Année de réalisation
2010
Année de création
2010

Première pièce de Catherine Diverrès après son départ de la direction du Centre chorégraphique national de Rennes, « Encor » est une pièce de commande, créée pour la Biennale de la danse de Lyon 2010.

Première pièce de Catherine Diverrès après son départ de la direction du Centre chorégraphique national de Rennes, « Encor » est une pièce de commande, créée pour la Biennale de la danse de Lyon 2010. Catherine Diverrès propose « de jouer avec des concepts, entre intuition et réflexion, et d’interroger le mouvement et le langage dansé autour du thème de même de la Biennale : “Encore” » [1]. Elle revient sur le contexte de création avec ce texte d’introduction : « Après mon départ de la direction du Centre Chorégraphique de Rennes m’est venue l’idée d’une “commande”… Je me souvins du processus de “San”, pièce commandée par Antonio Pinto Ribeiro pour Culturgest à Lisbonne en 2002 : il s’agissait d’un hommage à Oskar Schlemmer. Ma réticence de départ a été bouleversée par le plaisir d’entrer dans une  matière toute nouvelle et finalement indépendante de ma volonté, c’est-à-dire dont les contraintes fixées d’avance et le sujet, ne m’appartenaient pas. J’ai trouvé dans cette expérience une grande liberté, une espèce de dégagement de moi-même…
Les voies toutes nouvelles qu’ouvre la position de mon indépendance retrouvée, m’ont donnée ce désir d’appréhender à nouveau cette qualité si particulière que la commande engendre dans un processus de création.
Je savais que Guy Darmet signerait sa dernière Biennale en 2010. Il s’agit donc de départs, nouveaux départs… Il m’a répondu par le thème même de cette Biennale : “Encore…”. Et je l’en remercie ! Aussi banal, anodin soit ce mot, il porte force de désir, de transmission, de durée… Et une certaine gravité. Ainsi c’est avec sérieux et un plaisir ludique que je me suis plongée dans la réflexion de ce que recouvrait l’ “encore”. » [2]

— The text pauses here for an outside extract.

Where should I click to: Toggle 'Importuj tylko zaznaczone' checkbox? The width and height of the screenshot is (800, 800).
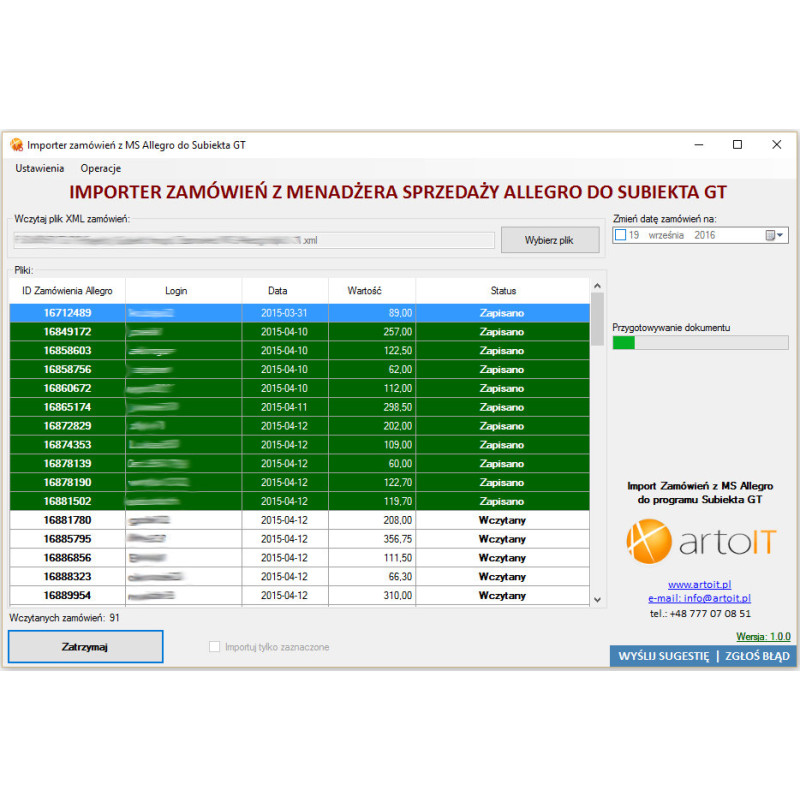coord(214,647)
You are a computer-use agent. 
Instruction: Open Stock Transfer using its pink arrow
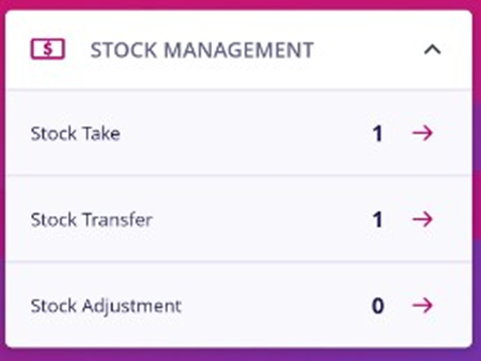pyautogui.click(x=423, y=219)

Marquée par la disparition encore récente de figures tutélaires de la danse (Pina Bausch, Merce Cunningham, Odile Duboc, Kazuo Ohno), Catherine Diverrès associe à l’invective « encore » – « mot lourd de fruits, riche d’imaginaire, qui marie ce sens du débordement à celui du cycle infini de la vie et de la mort » [3] – , la notion de temps, de durée, de mémoire. Mais aussi la multiplicité de la danse : « Je voulais parler de cette diversité-là et surtout de cette résistance aussi parce que pour que l’écriture de la danse contemporaine existe, il faut continuer à se battre. C’est aussi une façon de rendre hommage au métier du danseur, qui est souvent mal connu socialement, qui est dur, et en même temps qui est magnifique, qui demande beaucoup d’amour, de don, de générosité, d’imagination, de sensibilité. Je rends un peu hommage aussi au métier du danseur. » [4]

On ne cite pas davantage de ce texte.